Sept. 9, 2011
Len Cowan is the pastor at the Church of the Nativity in Northboro. He joined the parish shortly before Sept. 11. He shares his memories of counseling his parish in the aftermath attacks as part of our week-long series, Sept. 11: A Day Of Reflection, A Decade Of Stories.
I was aware of the fact that that they were very raw emotions that people had about this experience, especially coming as it did out of our state and out of our region. It involved dealing with people's anxieties about not only what happened, but what did this mean for us. Where is God in all this? Are we going to be safe? And questions about the security of our jobs. So it meant for me that all of a sudden it was a level of pastoring that, though I'd been involved with at other places where I had served, this ramped up things way sooner than I would've expected.
Because it created an environment in which there was a need for pastoring, and a need for us to kind of talk together as a community about what this meant to us. And also to reach out to our friends and neighbors. We can talk together about stuff, we can talk about life-and-death issues here cause that's what, that's what we can do, because of the God that knows us, and because of the God that’s involved in life-and-death issues.
But for our friends and neighbors who don't have the benefit of this kind of supportive community, we became the people that they could talk to.
Initially, it was kind of, “How can we access the spirit of God to be able to be helpful to those around us who needed compassion, who needed understanding who needed perspective?”
It would then be afterwards that there were questions that were raised about, “Well, where was God in the midst of the actual events themselves?” “Couldn't have God prevented this?”
You know, those kinds of questions. To which, you know, we answer honestly we don't know. We don't have an answer to that question. All we know is that God is present with us now in helping us to respond to the aftermath of things like this that are beyond our understanding as to how God's plan, God’s will, or God’s permission functions in a circumstance like that.
I had a picture of the towers themselves, as if I was kind of suspended over them, and watching what was happening to the people on the ground as this whole event was unfolding. And understandably, I saw a lot of people who were trying to get out the buildings, and were running for their lives. But then, in my mind's eye, I also saw these other people who were heading into the buildings. And these were the emergency personnel, just doing their job. But going the wrong direction, shall we say, going into harm’s way.

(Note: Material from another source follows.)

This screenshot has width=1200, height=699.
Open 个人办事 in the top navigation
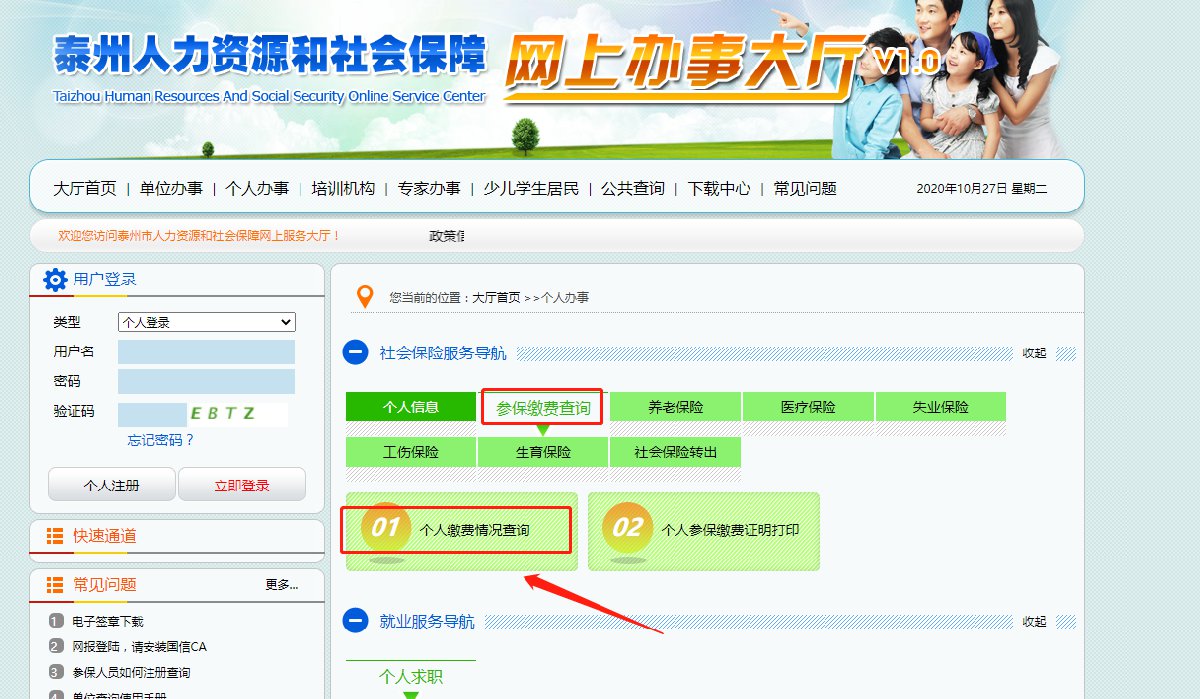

And that's the kind of people that I hope we can become. The kind of people who, when all hell is breaking loose, we’re the kind of people who are going to go into those situations, even at our own peril, to bring help and assistance to other people who are in a desperate situation. I can kind of remember thinking this may be our moment. Perhaps we can honor their memory by resolving that this is the kind of people we want to become.